How to complete this task: A faithful copy of the data is the goal; set it down exactly, without the images.
** Opening Supplied data block **
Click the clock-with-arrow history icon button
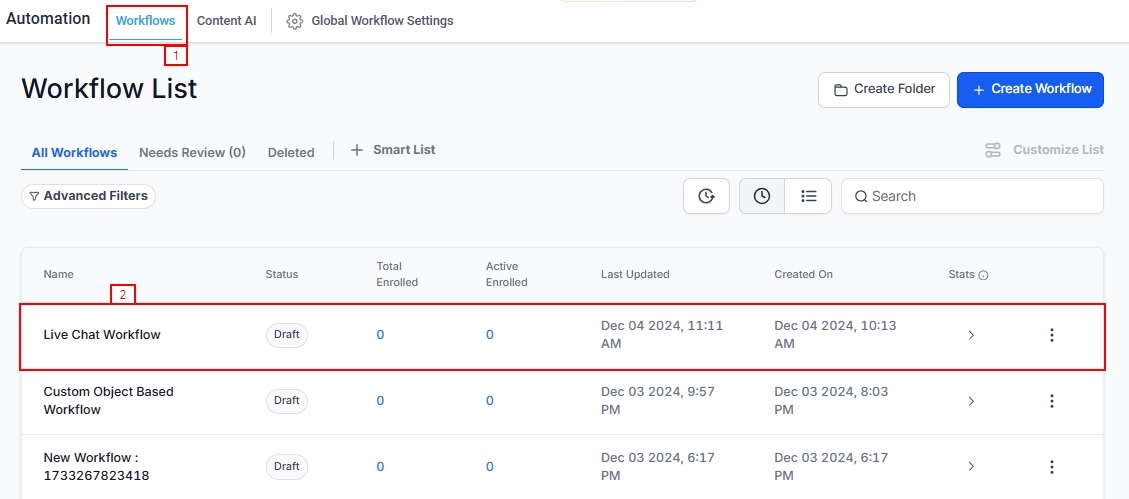 coord(706,196)
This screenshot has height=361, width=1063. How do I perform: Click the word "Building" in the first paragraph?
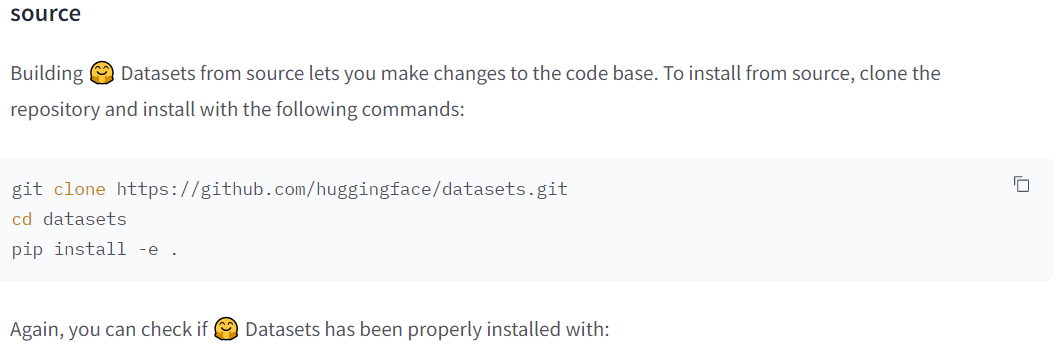(x=47, y=73)
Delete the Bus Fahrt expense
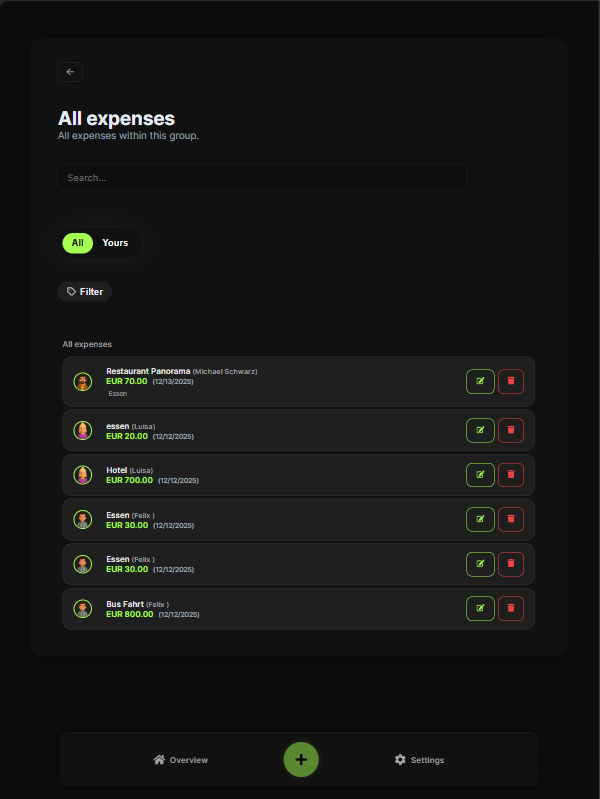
** Closing Supplied data block **
Finished task:
Click the clock-with-arrow history icon button
 coord(706,196)
This screenshot has height=361, width=1063. How do I perform: Click the word "Building" in the first paragraph?
(x=47, y=73)
Delete the Bus Fahrt expense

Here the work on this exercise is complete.